Il dott. Montoya suggerisce che questi risultati potrebbero indicare diversi livelli di predisposizione genetica alla malattia, che variano tra le forme lievi e quelle più acute.
«È possibile che per alcune patologie umane, l’analisi della gravità o della durata della malattia possa fornire approfondimenti significativi», suggerisce.
I pazienti con diagnosi di CFS/ME, rispetto al gruppo di controllo, presentavano anche un’altra caratteristica importante: una proteina coinvolta nella differenziazione e proliferazione cellulare, il fattore di crescita trasformante beta, ha mostrato livelli più elevati, mentre la resistenza all’insulina ha mostrato livelli più bassi nei pazienti con CFS/ME.
Tutte le altre 49 citochine, su 51 analizzate dai ricercatori, non hanno mostrato differenze significative tra i gruppi.
Allo stesso tempo, i ricercatori hanno osservato che i livelli di 17 delle citochine misurate erano correlati alla gravità della CFS/ME, di cui 13 erano implicate nel processo infiammatorio.
Le citochine proinfiammatorie e il loro ruolo cruciale
Sebbene il fattore di crescita beta sia generalmente considerato antinfiammatorio, può anche sostenere l’infiammazione in specifici contesti, come nel caso di alcune neoplasie.
Dato che i pazienti con diagnosi di CFS/ME presentano un rischio maggiore di sviluppare linfoma, un tipo di cancro del sistema linfatico, il dott. Montoya suggerisce che potrebbe esserci un collegamento tra questa condizione e l’elevata concentrazione di fattore di crescita trasformante beta nel sangue dei pazienti.

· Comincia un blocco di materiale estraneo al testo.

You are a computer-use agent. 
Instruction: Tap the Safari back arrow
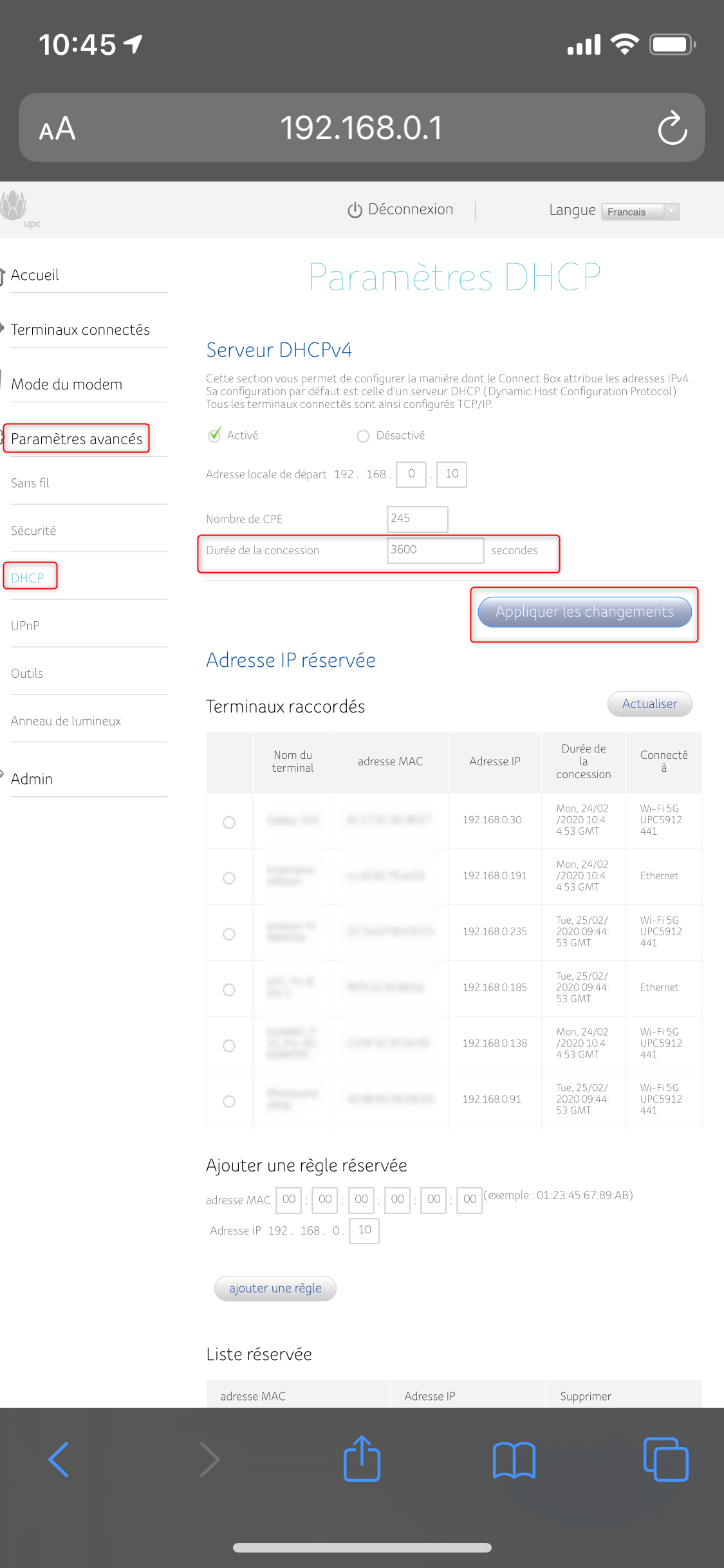pos(59,1459)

Un’altra citochina proinfiammatoria associata a una grave CFS/ME è la leptina, che svolge un ruolo cruciale nella regolazione della sazietà, «indicandoci quando dovremmo smettere di mangiare».

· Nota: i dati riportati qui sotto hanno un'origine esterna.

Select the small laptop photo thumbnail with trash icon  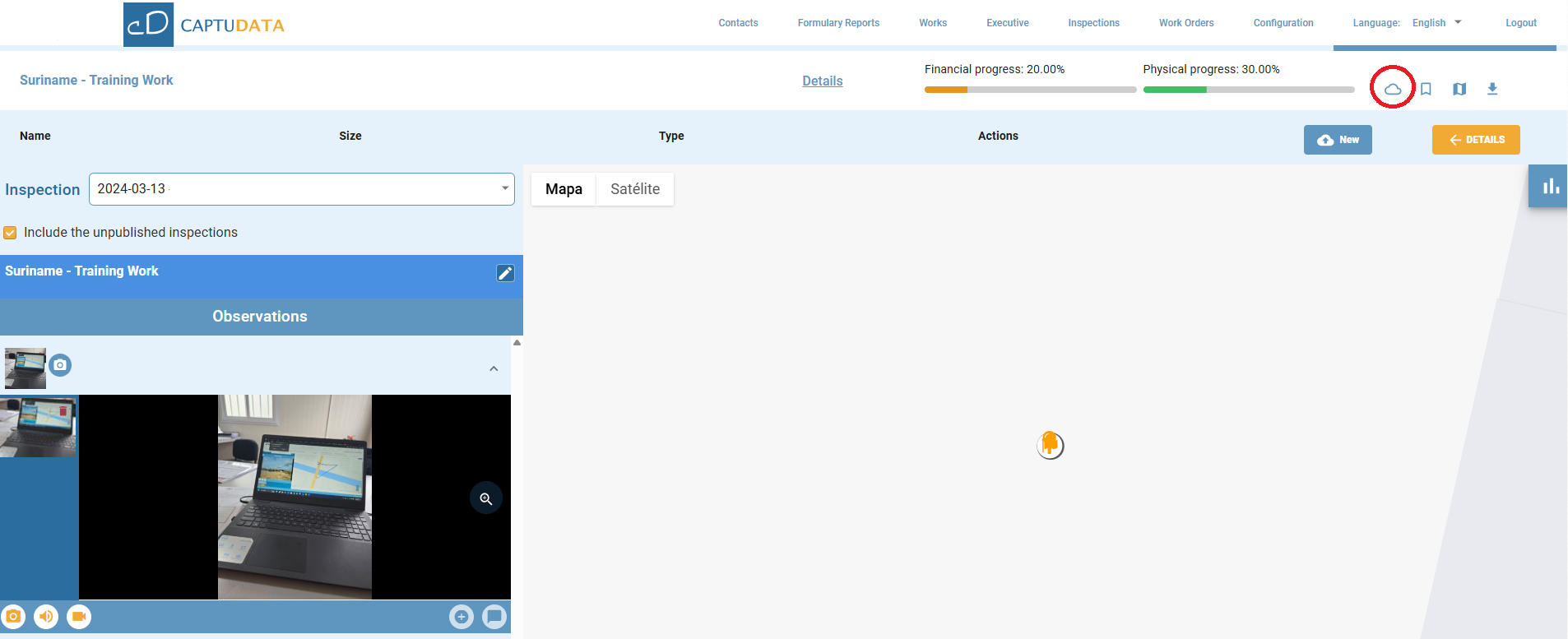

I ricercatori notano che le donne tendono ad avere livelli di leptina più elevati rispetto agli uomini, il che potrebbe spiegare perché la CFS/ME viene diagnosticata più frequentemente nelle donne.
Il Dott. Montoya e il suo team sperano che le loro scoperte possano aprire la strada a una ricerca più mirata sulle cause della CFS/ME e, a lungo termine, contribuire allo sviluppo di trattamenti più efficaci per questa condizione.

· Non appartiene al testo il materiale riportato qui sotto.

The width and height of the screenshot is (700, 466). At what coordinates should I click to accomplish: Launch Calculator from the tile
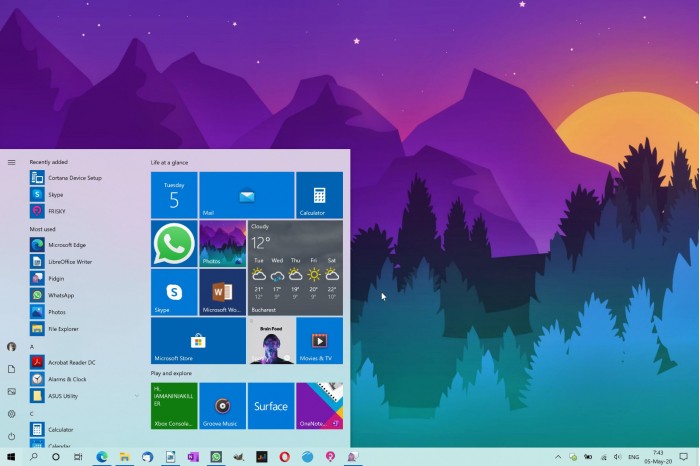click(x=319, y=195)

Nuove Direzioni nella Ricerca della CFS/ME
A fronte di queste scoperte, è fondamentale continuare a investire nella ricerca sulla CFS/ME. La comprensione dei meccanismi infiammatori alla base della sindrome potrebbe non solo migliorare la diagnosi, ma anche aprire la strada a terapie innovative. Gli specialisti stanno già considerando approcci che mirano specificamente alla modulazione dell’infiammazione, con l’obiettivo di alleviare i sintomi e migliorare la qualità della vita dei pazienti.
Inoltre, con il crescente interesse verso questa sindrome, è probabile che vengano finanziati nuovi progetti di ricerca, portando a ulteriori scoperte e, si spera, a strategie terapeutiche più efficaci. La comunità scientifica è chiamata a collaborare per approfondire la conoscenza di questa complessa condizione e garantire che i pazienti ricevano il supporto e le cure adeguate.